§ TEXTAUSZUG:
######
Wieso werden die härtesten und einseitigsten Jobs meist schlechter bezahlt, obwohl sie doch mehr Aufwand bedeuten und damit mehr Wert schaffen sollten? Die Auflösung liefern wir später in der Artikelserie, zum einen kurz in Teil 3, wo es um die härtesten Jobs geht, mit langen Arbeitsschichten. Dies betrifft global gesehen die "Entwicklungsländer", deren Jobs so hart sind, um wenigstens halbwegs mit der Produktivität der Industrienationen mithalten zu können (beispielsweise in der Textilbranche); um zum anderen in Teil 5, wo er klärt wird, warum es im Kapitalismus überhaupt eine Tendenz zu vereinseitigten Jobs gibt.
######
§ Einige Einträge:
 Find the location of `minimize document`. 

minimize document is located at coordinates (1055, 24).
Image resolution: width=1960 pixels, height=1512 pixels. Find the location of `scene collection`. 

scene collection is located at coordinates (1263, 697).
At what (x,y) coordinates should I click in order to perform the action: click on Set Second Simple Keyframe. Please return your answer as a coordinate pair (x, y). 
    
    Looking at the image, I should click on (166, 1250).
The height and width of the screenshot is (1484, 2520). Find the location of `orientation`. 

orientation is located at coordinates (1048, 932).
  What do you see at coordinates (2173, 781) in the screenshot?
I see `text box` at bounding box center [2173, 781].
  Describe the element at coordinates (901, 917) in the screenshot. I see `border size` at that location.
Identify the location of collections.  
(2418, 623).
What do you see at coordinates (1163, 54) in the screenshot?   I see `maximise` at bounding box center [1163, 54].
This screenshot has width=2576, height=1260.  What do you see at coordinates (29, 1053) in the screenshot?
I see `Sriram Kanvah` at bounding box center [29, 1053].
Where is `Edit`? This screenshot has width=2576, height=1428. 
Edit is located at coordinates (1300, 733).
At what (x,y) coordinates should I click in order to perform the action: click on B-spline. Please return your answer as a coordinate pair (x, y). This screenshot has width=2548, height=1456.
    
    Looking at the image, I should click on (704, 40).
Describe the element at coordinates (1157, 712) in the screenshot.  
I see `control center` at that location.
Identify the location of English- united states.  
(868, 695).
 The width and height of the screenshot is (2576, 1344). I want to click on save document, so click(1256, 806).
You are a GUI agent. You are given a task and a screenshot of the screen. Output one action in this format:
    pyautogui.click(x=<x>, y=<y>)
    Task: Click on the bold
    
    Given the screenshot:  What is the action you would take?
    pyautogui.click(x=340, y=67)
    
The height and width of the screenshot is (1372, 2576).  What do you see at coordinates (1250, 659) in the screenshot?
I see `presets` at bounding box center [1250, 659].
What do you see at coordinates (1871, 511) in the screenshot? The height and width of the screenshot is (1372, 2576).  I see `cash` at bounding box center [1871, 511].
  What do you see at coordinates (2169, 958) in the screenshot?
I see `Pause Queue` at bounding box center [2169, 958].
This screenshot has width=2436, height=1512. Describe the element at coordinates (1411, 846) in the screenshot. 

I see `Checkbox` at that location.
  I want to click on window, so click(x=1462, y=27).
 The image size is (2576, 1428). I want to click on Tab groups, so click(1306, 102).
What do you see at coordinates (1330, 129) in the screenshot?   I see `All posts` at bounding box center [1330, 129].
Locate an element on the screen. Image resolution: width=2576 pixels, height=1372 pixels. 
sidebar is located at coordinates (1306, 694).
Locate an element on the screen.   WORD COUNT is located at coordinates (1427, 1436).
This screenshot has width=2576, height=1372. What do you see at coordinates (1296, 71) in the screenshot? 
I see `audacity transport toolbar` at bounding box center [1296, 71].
######
§ AUFGABEN:
(a) Erkläre in ein bis drei Sätzen, warum die Jobs in den „Entwicklungsländern“ laut dem Textauszug so hart sind.
(b) Bitte tausche in den Einträgen „screenshot“ gegen „image“ aus, beginnend bei der Zeile mit „I want to click on window, so“ und endend mit dem Ende der Einträge. Gib nur diese Zeilen wieder, sonst unverändert.
Der Textauszug und die Einträge sind voneinander unabhängiges Material.

§ LÖSUNGEN:
(a) Laut dem Textauszug sind die Jobs in den „Entwicklungsländern“ so hart, damit diese wenigstens halbwegs mit der Produktivität der Industrienationen mithalten können. Als Beispiel wird die Textilbranche genannt.

(b)
  I want to click on window, so click(x=1462, y=27).
 The image size is (2576, 1428). I want to click on Tab groups, so click(1306, 102).
What do you see at coordinates (1330, 129) in the image?   I see `All posts` at bounding box center [1330, 129].
Locate an element on the screen. Image resolution: width=2576 pixels, height=1372 pixels. 
sidebar is located at coordinates (1306, 694).
Locate an element on the screen.   WORD COUNT is located at coordinates (1427, 1436).
This image has width=2576, height=1372. What do you see at coordinates (1296, 71) in the image? 
I see `audacity transport toolbar` at bounding box center [1296, 71].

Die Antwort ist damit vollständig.